Valentina Bertolino – Hystrio
“È difficile credere che quel trentenne magrolino e spiritato, cravatta rossa su giacca e riccioli neri, sia Benito Mussolini. O meglio, la proiezione in carne e ossa della cara salma che riposa ai suoi piedi rinchiusa in un baule. Ma è anche questa stridente dissonanza a catturare l' attenzione del pubblico in «Dux in scatola» […] un racconto spiazzante, volutamente ambiguo tanto da sembrare un’apologia del fascismo, sfuggente a qualsiasi presa di posizione ideologica e proprio per questo provocatorio, ma anche onesto, nel desiderio di riappropriarsi di una materia, il Ventennio e la Resistenza, che non è più neppure memoria dei suoi genitori. […] lo fa in modo politicamente scorretto, con puntuti eco dadaisti, usando la prima persona in un’identificazione improbabile con l’oggetto della narrazione e mescolando riferimenti storici e testi letterari […], momenti cabarettistici e ricordi personali.”
Claudia Cannella – Corriere della Sera
“L’attore-autore va nel senso opposto al cosiddetto teatro di narrazione […] va avanti per salti […] Dice io identificandosi con la salma, e basta questo a creare un’accelerazione di non sensi, un gioco di impossibili rispecchiamenti, una stratificazione di assurdità e una decisa e esplicita vocazione al gioco più infantile. Riporta, quindi, gli accadimenti in prima persona, ma poi introduce ricordi personali […] , e lì ci indica che sta parlando di un io-io e non di quell’io di cui stavamo seguendo le traversie. Insomma, anziché riempire la scena e comporre un linguaggio, Timpano gira intorno al nulla, e questo rende conto non soltanto di un suo atteggiamento di mobilità intellettuale, frastagliato e dinamico, che non cerca punti fissi, nuclei narrativi, profondità di segno, ma anche di una sua straordinaria capacità scenica, che è quella di riempire il vuoto con il vuoto, di segnalare l’assenza attraverso l’assenza.”
Antonio Audino – Il Sole 24 ore
“Una bella sorpresa Dux in scatola, con il quale Daniele Timpano abbandona ogni sorta di retorica antifascista per entrare nel corpo morto di Mussolinibenito e farne materia narrativa cruente, senza lasciare nello spettatore il dubbio della condanna dura e senza appello.
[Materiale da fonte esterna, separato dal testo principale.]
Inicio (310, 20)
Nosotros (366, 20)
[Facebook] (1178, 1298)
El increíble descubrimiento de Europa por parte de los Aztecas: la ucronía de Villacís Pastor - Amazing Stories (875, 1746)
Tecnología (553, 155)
Longilineo, il voto emaciato, Timpano crea subito una stridente ed efficace dissonanza, funzionale allo smembramento del “mitico” faccione e della sua prestanza fisica, per arrivare alo smontaggio dei triti valori del fascismo non solo italico. Solo in scena, con a fianco un baule, il 30enne attore romano si costruisce una gestualita’ stilizzata per raccontare, in prima persone e in un clima surreale, le vicende di quel corpo, da piazzale Loreto al cimitero di Predappio. Meta ancora oggi di pellegrinaggio di fascisti e post fascisti che popolano l’Italia.”
Mariateresa Surianello – Il Manifesto
“Il lavoro del trentenne Daniele Timpano, solo in scena con la bara-baule che dovrebbe contenere i resti del Duce, ha le carte in regola per disorientare. E convincere. […] è teatro di narrazione ma sembra fare il verso parodico, anche nel fraseggio scandito al metronomo, alla voga (e alla maniera) degli affabulatori. E’ teatro di memoria civile, tratta un periodo storico cruciale e un personaggio come Mussolini visto negli ultimi giorni di vita e quelli successivi alla sua morte, ma lo fa da angolazioni particolari, tra farsa e tragedia. Con le divagazioni di un bizzarro storico-conferenziere, tra Petrolini e Woody Allen. Un mix originale di humor ebraico e dinoccolato cinismo romano.”
Nico Garrone – La Repubblica
“Avventure post-mortem, raccontate in modo un po’ surreale da un giovane attore-autore, da tenere d’occhio dopo questa prova interessante. Momenti di cabaret e di comicità scandiscono un testo che apparentemente può sembrare un’apologia del fascismo. Niente di più sbagliato, perché quello che si legge tra le righe è esattamente il contrario. Daniele utilizza, infatti, brani di Martinetti, Gadda, Malaparte, materiali tratti dai siti web neofascisti, luoghi comuni per dire che anche l’Italia del 2006 non è poi così democratica… e non solo per colpa di Berlusconi. ‘Siamo circondati da secoli di cultura reazionaria, papalina, paternale, aristocratica, retorica, destrofila e sessista…’ recita Timpano. E poi perché ci sono ancora così tanti giovani attratti dal mito del duce? La risposta è nello spettacolo. Da vedere.”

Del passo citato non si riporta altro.